LAGOS (Reuters) – Nigerian state governors have asked President Muhammadu Buhari to approve the compulsory use of face masks in public as confirmed coronavirus cases rise, according to a letter seen by Reuters on Saturday.
The 36 governors believe Buhari’s approval is needed to ensure a uniform and coordinated policy at federal and state levels to tackle the virus, the letter from the Nigeria Governors’ Forum (NGF) said.
The presidency declined to comment on whether Buhari had received the letter or would act on the advice.
Two presidency sources said the request had taken the form of a suggestion to the president’s task force on COVID-19. They said the task force would brief him on the suggestion on Sunday.
Nigeria reported 114 new cases of the coronavirus on Friday, bringing its total to 1,095, with 32 deaths. A total of 28 states have so far reported cases, and more than half are in the commercial hub, Lagos.
With 200 million people, Nigeria is Africa’s most populous country.
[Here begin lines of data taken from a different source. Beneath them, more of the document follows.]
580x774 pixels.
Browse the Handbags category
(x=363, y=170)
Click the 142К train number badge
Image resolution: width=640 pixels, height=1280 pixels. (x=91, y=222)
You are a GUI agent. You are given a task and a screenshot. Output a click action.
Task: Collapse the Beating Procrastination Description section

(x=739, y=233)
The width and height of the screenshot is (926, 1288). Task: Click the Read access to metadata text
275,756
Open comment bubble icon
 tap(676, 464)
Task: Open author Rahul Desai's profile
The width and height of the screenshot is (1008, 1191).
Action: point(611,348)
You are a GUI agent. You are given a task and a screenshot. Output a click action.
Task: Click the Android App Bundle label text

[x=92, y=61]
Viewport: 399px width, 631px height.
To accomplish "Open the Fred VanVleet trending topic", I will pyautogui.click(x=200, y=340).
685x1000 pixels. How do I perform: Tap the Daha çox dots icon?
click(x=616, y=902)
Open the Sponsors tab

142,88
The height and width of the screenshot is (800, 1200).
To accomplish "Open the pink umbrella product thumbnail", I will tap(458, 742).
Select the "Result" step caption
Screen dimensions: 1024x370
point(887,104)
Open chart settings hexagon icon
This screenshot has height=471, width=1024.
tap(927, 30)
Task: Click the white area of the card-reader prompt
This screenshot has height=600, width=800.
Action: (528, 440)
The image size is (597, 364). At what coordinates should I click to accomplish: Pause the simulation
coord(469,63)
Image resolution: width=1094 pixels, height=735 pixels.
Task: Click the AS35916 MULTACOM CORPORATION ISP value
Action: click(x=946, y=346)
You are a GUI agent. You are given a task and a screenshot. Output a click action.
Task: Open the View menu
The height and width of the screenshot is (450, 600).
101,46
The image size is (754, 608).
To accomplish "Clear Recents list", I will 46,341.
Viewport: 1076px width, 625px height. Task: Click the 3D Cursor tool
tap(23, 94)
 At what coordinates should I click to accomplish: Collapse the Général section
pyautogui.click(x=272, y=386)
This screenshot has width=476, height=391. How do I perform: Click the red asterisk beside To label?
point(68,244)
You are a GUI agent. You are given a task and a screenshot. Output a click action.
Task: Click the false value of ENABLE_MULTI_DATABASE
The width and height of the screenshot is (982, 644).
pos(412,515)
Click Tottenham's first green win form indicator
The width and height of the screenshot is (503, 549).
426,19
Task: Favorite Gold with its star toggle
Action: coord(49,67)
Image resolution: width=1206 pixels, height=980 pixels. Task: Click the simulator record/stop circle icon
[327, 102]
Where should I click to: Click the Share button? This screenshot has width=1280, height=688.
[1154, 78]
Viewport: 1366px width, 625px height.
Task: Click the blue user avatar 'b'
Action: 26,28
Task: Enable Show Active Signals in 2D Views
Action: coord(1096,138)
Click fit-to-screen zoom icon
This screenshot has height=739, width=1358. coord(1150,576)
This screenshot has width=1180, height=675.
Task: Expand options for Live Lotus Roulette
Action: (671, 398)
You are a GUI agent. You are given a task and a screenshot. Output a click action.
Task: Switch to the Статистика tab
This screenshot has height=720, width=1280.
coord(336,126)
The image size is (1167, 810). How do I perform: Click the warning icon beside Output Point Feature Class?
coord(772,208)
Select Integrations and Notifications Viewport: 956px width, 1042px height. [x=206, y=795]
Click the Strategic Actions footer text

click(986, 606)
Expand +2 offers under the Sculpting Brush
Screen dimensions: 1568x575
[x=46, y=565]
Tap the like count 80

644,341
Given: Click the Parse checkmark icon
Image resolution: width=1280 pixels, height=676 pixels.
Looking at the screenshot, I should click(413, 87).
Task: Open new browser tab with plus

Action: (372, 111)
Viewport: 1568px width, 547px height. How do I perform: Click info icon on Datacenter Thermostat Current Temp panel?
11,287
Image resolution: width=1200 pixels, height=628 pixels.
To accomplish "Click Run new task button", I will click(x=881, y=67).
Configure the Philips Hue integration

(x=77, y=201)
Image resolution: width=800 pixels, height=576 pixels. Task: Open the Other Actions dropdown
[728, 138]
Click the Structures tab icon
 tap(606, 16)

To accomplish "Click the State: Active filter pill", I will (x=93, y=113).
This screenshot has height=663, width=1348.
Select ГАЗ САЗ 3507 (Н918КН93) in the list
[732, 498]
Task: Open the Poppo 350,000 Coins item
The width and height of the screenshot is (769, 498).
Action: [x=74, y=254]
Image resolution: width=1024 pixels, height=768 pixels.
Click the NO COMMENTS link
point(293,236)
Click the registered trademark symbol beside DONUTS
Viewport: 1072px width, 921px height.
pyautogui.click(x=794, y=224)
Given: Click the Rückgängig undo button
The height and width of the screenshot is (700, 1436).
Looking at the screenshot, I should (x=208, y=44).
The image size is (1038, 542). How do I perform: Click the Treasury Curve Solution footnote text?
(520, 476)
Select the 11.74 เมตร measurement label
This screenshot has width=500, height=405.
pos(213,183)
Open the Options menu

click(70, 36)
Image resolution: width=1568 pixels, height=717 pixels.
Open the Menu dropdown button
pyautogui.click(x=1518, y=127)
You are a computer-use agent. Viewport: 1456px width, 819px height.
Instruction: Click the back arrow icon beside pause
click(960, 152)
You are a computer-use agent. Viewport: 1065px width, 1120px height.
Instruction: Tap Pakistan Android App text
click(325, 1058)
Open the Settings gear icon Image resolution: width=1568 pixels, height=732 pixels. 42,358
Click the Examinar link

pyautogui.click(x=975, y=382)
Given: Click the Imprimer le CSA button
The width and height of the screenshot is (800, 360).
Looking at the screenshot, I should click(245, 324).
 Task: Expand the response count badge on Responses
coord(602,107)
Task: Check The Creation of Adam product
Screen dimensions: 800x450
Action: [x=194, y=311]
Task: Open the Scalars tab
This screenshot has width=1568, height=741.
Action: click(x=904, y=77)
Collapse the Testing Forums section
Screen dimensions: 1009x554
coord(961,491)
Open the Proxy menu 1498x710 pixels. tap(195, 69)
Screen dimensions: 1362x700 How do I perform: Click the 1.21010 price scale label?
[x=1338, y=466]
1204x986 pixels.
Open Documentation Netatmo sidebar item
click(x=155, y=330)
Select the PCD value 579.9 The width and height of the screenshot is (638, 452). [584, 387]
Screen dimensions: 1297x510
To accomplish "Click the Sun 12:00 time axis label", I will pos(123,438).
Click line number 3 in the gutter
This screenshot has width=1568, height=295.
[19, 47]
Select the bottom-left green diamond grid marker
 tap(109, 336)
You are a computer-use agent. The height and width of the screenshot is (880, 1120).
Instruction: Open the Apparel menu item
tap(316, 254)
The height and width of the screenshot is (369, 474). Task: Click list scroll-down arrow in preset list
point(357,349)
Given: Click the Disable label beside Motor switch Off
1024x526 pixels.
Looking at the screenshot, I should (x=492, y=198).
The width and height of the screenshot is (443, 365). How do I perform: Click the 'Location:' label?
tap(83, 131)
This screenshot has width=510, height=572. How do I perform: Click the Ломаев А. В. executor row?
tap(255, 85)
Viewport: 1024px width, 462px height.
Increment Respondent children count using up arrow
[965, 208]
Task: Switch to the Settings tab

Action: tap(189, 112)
Some 20 million reside in Lagos.
The governors want Buhari’s next set of coronavirus measures to incorporate a lockdown on flights and on interstate movement, restrictions on large gatherings and overnight curfews, as well as making the use of face masks in public compulsory.
The movement of food, beverages, medical and pharmaceuticals, petroleum supplies and agricultural products should be exempt, said the governors, who on Thursday agreed to ban interstate movement for two weeks.
Lagos and Ogun states, as well as the capital Abuja, are already under federally imposed lockdowns, while various states have instigated their own containment measures.